Each line of the records that includes "agent" should be found and copied.
________________________________________
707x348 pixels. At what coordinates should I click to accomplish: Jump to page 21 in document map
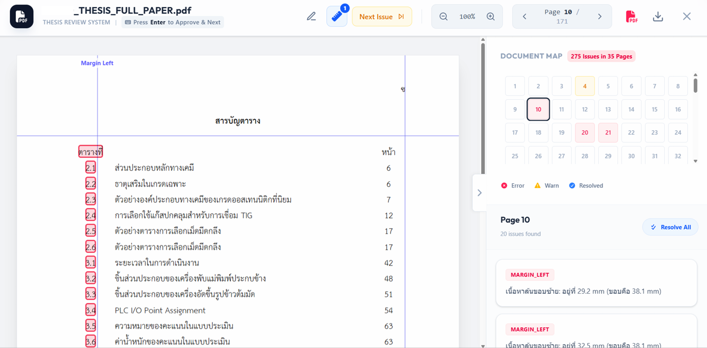608,133
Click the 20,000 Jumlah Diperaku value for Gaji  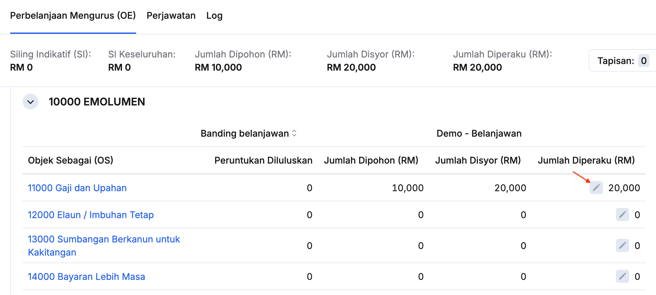click(624, 188)
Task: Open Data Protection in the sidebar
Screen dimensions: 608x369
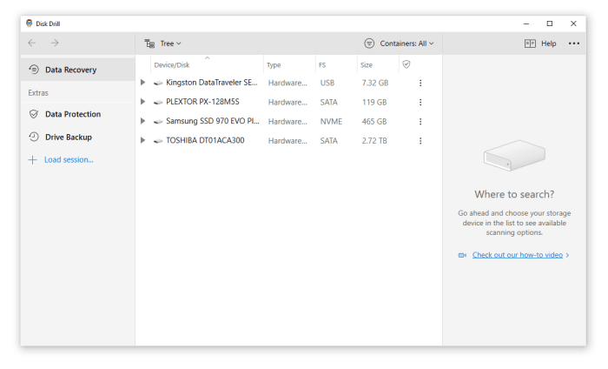Action: click(72, 114)

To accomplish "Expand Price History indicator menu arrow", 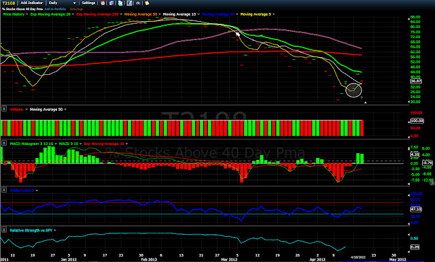I will pyautogui.click(x=27, y=14).
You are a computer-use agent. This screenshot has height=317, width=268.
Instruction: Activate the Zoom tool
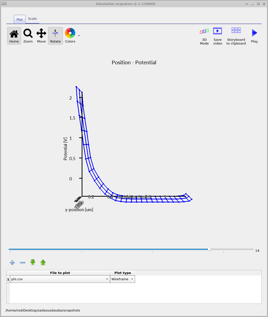click(x=28, y=36)
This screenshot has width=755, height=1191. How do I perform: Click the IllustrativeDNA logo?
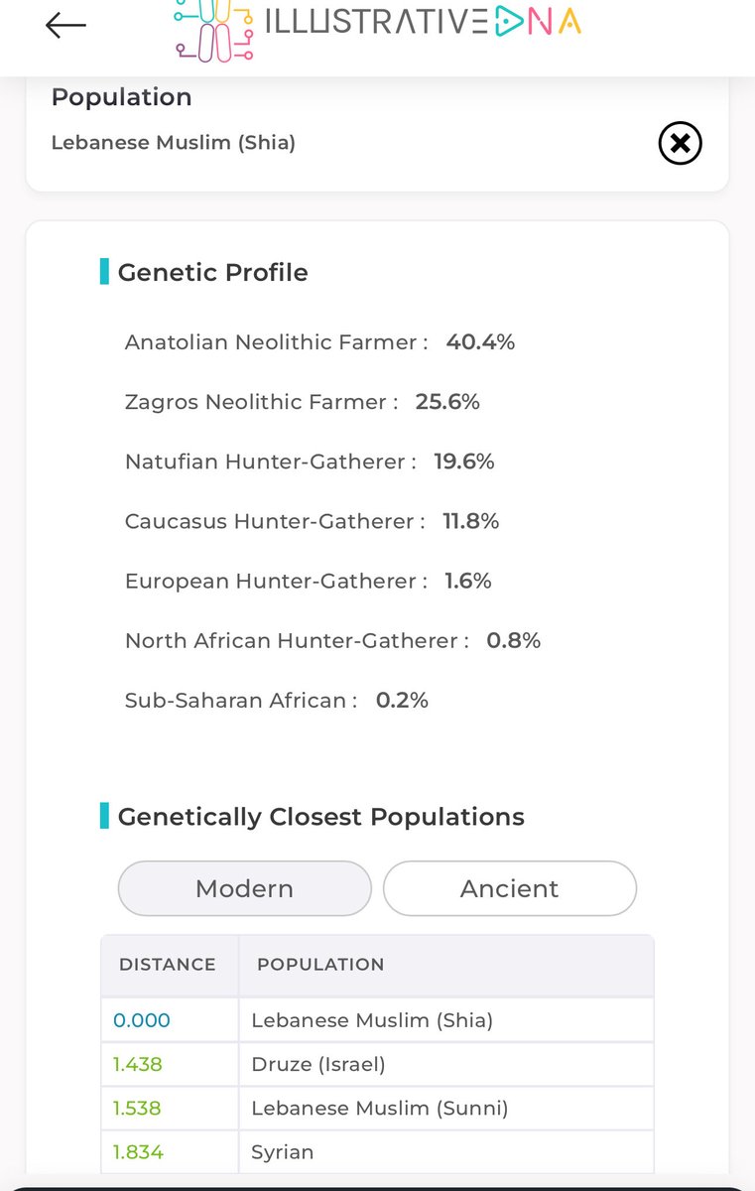click(378, 27)
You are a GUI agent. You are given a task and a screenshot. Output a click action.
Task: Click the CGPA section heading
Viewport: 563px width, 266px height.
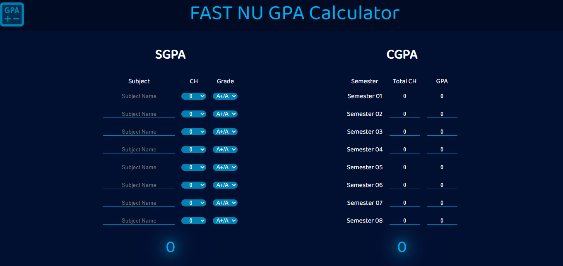402,54
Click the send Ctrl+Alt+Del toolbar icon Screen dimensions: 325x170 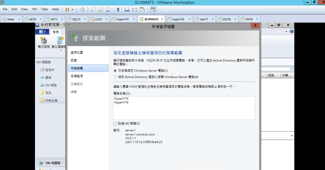(x=82, y=9)
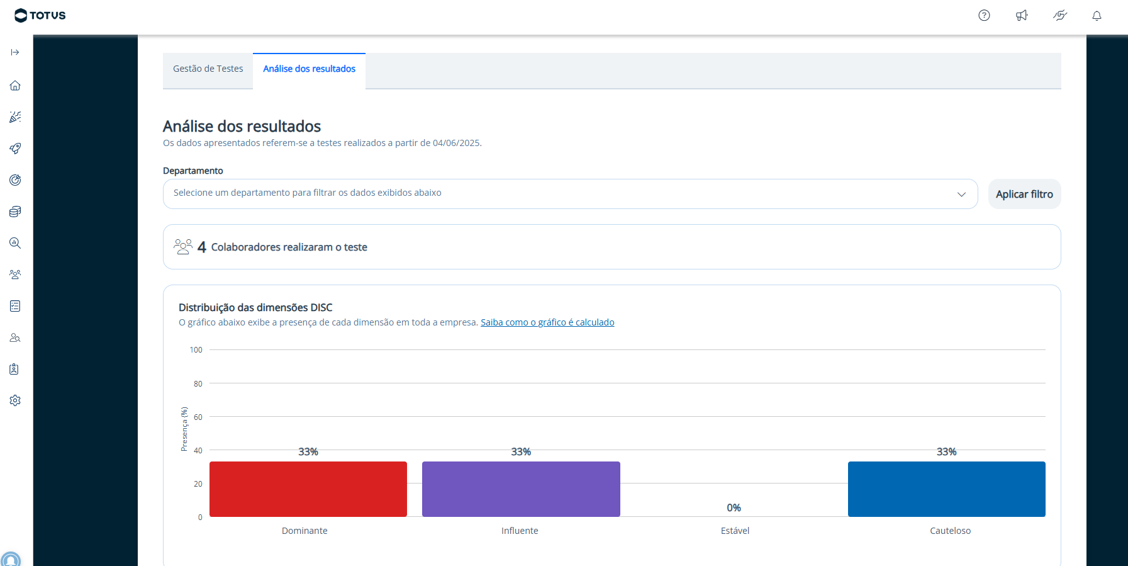Open the party popper celebrations icon
Screen dimensions: 1128x566
click(15, 117)
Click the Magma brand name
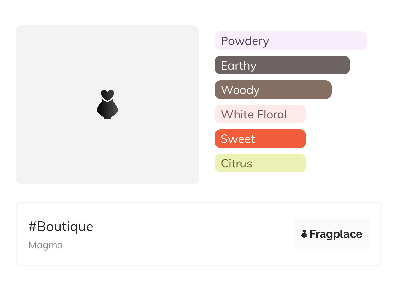398x282 pixels. [x=46, y=245]
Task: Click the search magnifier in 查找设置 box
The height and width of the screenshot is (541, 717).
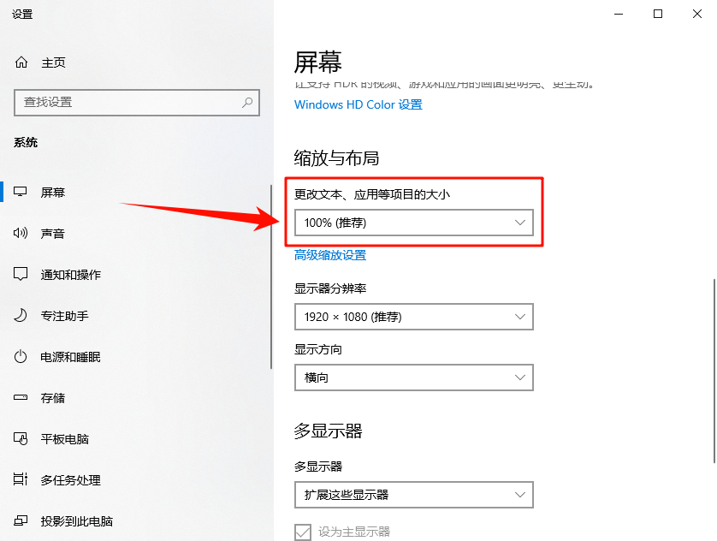Action: 248,102
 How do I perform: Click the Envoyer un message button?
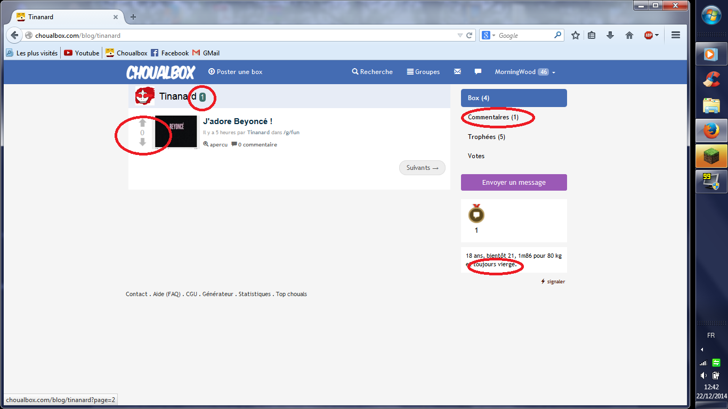(514, 182)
________________________________________
--- RESULT FOR THIS TASK ---
You are a computer-use agent. This screenshot has height=317, width=268.
You are a GUI agent. You are given a task and a screenshot. Output a click action.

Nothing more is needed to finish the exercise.